Dora entra em cena, senta-se na cadeira narrando.

Dora: Na clínica foi tudo muito dificil, a falta das drogas era grande. Lá eu conheci o Edmundo, ele tinha pego AlIDS, usava muita agulha. Percebi como tive sorte, sem tomar nenhuma precaução, não peguei nenhuma doença nem engravidei. Tinha raiva da clínica. O psicólogo de lá falava que sair das drogas era como subir uma escada e que o primeiro passo era admitir que era doente, e que tudo dependia de mim, cada dia era uma vitória. Ele estava certo, mas eu, como sempre, ignorava isso. Quando sai da clínica não sentia falta de fumar ou cheirar, mas sentia falta do Edmundo. Fiquei triste ao ver que a vida de todo mundo tomou rumo e a minha não. Minha mãe me mandou pra passar um tempo na Amazônia com meu pai e a nova mulher, acabei brigando com eles e voltando pra casa alguns dias depois. Procurei Ed, sentia falta dele. Pouco depois de nos encontrarmos ele tirou um pacotinho da meia. Percebi que, no fundo, procurei ele por isso. Eu não tinha drogas em casa, achei que não ia cair numa pior de novo. Em uma semana já tinha voltado ao crack. Tudo foi tão rápido que nem me senti dona de mim mesma.

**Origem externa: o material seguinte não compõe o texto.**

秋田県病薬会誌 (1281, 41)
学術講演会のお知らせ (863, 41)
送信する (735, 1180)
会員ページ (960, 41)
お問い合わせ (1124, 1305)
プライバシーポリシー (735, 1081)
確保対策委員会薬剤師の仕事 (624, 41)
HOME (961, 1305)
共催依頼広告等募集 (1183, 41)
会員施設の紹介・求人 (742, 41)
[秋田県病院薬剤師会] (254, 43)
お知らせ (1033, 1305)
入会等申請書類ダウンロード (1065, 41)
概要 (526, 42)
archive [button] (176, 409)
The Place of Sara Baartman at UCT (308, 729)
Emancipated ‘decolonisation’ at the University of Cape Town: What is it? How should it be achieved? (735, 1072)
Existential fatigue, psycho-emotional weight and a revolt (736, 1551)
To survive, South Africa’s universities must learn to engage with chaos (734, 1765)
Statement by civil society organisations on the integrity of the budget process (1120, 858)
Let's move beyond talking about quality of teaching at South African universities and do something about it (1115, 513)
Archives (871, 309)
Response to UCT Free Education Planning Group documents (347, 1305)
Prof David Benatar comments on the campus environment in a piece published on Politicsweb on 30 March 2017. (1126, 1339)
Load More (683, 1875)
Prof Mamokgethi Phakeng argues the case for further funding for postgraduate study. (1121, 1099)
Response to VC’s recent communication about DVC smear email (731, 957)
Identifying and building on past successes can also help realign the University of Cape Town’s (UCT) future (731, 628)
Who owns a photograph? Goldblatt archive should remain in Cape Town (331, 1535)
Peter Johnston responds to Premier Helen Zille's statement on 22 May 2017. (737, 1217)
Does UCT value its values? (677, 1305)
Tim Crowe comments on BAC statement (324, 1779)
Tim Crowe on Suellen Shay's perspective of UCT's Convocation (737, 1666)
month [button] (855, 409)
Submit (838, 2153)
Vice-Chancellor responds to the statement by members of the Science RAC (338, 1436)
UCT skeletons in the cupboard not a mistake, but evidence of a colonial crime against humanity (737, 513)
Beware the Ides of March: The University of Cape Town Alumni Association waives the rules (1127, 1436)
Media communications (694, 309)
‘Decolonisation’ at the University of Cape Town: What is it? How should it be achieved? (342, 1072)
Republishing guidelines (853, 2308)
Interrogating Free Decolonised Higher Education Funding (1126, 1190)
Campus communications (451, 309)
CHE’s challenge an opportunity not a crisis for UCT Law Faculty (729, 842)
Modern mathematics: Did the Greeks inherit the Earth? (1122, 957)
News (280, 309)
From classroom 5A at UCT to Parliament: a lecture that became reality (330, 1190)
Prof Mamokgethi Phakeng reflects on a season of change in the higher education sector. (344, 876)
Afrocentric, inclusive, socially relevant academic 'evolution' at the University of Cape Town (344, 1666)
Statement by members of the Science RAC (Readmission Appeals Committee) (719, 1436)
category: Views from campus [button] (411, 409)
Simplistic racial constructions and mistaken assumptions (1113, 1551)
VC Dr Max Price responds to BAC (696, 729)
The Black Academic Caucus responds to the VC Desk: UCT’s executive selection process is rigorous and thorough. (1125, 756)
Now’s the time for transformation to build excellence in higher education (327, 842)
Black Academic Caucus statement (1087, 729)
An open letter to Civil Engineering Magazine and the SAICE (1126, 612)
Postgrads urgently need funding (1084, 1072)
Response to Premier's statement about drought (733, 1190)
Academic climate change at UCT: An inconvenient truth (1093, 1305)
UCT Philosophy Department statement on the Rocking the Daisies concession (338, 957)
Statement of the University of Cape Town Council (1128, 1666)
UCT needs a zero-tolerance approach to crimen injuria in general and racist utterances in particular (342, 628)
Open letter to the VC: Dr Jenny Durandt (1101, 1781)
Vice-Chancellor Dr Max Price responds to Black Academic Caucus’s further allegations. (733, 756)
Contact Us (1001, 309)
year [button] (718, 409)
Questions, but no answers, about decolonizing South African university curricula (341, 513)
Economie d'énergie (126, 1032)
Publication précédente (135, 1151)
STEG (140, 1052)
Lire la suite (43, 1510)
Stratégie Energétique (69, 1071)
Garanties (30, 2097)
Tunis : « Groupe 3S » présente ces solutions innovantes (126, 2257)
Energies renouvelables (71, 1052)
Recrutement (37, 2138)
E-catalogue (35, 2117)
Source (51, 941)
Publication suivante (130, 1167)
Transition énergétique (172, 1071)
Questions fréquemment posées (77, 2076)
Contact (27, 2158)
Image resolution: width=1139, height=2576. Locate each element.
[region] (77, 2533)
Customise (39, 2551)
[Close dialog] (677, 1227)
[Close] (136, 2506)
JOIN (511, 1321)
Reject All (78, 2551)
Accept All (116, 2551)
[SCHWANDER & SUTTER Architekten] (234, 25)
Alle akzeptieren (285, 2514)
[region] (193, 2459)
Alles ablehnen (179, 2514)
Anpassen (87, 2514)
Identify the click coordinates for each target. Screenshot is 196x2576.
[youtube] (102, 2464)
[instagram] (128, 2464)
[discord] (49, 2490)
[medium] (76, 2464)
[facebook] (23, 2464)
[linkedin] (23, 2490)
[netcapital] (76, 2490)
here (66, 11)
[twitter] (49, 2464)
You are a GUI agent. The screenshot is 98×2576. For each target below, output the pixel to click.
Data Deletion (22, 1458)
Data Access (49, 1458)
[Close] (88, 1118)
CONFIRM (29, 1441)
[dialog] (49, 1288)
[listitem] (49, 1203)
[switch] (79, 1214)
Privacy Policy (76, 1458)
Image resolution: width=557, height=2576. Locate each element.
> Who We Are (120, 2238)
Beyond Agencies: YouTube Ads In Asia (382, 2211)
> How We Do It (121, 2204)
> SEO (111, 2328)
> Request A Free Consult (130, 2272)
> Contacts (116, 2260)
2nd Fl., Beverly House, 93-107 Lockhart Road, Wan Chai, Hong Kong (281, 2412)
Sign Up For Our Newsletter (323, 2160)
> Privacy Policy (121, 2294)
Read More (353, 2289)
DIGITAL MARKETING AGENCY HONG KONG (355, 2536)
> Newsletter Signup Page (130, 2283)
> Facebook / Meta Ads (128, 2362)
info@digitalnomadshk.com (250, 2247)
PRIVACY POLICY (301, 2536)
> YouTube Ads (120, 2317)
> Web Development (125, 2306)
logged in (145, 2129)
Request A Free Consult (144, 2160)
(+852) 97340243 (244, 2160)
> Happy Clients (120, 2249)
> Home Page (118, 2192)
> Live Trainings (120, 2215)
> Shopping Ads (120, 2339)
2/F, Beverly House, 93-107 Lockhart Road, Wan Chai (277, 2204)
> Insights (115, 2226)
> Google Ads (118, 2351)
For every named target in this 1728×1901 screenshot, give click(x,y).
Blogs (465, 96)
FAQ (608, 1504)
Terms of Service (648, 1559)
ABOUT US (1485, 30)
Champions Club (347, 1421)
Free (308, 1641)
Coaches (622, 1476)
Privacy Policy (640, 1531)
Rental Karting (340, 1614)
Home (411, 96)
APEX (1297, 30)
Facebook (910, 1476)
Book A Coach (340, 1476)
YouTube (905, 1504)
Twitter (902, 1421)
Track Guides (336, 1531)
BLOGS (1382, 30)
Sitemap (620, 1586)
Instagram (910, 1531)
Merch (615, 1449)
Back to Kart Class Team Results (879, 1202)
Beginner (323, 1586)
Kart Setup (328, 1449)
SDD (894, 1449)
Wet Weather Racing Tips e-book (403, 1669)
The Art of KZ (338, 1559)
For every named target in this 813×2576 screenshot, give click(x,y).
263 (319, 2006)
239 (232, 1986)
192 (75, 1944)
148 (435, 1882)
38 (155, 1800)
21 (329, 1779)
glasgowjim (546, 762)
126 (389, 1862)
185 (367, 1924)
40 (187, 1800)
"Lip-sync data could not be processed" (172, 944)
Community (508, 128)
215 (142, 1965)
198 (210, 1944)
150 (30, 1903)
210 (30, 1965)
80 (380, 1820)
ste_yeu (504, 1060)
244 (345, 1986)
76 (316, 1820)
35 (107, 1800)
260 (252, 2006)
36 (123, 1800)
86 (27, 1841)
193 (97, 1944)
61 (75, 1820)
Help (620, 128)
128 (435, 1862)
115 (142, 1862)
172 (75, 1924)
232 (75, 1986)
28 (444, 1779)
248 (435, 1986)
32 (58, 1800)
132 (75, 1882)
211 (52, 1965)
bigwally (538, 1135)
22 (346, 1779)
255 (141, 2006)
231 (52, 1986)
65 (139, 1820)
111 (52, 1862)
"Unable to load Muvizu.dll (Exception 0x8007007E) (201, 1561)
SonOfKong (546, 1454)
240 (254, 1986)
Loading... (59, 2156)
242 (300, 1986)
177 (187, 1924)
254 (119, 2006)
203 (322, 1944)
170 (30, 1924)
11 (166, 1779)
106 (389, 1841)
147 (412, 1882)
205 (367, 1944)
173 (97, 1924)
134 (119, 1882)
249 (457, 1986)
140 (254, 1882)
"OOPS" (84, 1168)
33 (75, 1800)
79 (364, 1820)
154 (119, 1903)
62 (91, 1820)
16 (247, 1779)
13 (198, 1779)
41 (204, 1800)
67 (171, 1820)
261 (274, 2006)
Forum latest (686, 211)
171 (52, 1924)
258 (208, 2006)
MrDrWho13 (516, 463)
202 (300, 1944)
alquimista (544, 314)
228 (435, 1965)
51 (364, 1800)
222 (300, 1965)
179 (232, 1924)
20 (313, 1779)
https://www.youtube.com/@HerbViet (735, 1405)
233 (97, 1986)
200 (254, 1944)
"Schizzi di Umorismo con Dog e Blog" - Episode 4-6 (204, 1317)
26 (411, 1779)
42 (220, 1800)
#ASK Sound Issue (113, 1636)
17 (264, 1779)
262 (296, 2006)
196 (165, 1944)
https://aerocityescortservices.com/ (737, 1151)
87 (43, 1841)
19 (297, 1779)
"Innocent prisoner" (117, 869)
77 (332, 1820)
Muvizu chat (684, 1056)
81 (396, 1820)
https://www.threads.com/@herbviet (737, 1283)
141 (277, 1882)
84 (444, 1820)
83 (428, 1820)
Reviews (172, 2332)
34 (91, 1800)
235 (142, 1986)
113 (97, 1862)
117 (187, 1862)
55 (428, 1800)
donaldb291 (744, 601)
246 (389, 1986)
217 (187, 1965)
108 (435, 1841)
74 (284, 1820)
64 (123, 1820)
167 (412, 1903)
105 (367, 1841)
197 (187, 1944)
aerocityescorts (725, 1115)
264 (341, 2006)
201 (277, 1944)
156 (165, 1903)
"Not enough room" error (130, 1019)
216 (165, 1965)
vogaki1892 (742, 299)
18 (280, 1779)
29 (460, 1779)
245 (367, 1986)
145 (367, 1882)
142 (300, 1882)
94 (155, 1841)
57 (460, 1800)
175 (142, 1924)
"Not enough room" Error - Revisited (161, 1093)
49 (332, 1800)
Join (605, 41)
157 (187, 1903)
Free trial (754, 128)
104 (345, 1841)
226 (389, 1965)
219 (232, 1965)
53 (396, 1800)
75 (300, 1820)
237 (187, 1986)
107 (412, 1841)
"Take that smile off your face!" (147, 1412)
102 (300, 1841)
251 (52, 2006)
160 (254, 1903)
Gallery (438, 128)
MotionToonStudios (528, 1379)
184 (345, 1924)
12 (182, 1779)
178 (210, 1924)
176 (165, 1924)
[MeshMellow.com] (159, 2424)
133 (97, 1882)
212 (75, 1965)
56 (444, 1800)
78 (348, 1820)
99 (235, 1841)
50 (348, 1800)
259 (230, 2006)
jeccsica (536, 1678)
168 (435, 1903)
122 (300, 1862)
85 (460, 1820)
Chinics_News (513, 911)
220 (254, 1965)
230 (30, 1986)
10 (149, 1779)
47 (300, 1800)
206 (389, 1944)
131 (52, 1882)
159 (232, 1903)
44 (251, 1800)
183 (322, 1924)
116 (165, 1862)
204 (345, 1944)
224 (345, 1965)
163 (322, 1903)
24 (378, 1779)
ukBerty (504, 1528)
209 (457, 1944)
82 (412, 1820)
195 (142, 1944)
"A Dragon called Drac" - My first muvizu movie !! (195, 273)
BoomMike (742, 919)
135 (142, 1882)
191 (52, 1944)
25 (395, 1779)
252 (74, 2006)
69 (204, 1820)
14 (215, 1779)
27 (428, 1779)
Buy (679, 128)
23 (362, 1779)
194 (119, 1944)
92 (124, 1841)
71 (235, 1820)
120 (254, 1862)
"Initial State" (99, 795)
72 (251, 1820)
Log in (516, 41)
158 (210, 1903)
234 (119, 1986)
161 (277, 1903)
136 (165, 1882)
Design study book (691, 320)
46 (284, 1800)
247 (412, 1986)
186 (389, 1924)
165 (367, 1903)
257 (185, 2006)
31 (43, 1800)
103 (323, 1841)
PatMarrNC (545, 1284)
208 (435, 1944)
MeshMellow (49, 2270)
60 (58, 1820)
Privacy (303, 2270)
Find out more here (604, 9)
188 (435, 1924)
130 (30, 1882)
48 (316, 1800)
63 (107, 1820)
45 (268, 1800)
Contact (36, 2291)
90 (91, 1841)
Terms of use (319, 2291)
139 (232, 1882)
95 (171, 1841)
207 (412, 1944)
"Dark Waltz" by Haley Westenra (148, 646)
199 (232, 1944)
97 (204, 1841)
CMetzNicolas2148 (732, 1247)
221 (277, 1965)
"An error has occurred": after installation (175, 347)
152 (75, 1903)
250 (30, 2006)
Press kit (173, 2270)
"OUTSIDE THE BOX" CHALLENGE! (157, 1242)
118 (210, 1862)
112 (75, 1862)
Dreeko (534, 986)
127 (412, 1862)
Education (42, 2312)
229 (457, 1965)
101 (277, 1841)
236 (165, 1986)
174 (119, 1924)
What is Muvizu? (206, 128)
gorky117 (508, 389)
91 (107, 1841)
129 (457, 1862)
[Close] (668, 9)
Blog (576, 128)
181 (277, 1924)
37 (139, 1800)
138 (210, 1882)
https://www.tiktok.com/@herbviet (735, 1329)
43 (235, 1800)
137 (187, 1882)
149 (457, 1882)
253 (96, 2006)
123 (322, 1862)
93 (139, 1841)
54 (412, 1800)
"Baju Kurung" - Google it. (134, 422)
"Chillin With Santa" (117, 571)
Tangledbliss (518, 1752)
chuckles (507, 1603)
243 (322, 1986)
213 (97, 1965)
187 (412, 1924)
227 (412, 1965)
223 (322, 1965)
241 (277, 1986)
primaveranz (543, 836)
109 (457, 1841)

Voltei ao apartamento de Naldo, me assustei ao ver ele, tão magro, parecia triste. Ed me explicou que Naldo fazia programa, saia com todo tipo de gente. Fiquei com pena dele, mas não disse nada, afinal, eu já tinha feito aquilo, não tinha o direito de julgar. Ed se tornou como um irmão pra mim.
Eu voltei às drogas com mais força que nunca, um dia fui pega usando em casa, foi maior briga, ataquei Paulo com uma tesoura, fui expulsa de casa. Não tinha mais pra onde ir, fui procurar Naldo, descobri que ele tinha sofrido outra overdose. Me vi na rua. Não tinha dinheiro pras pedras e não queria mais sair com caras pra descolar grana.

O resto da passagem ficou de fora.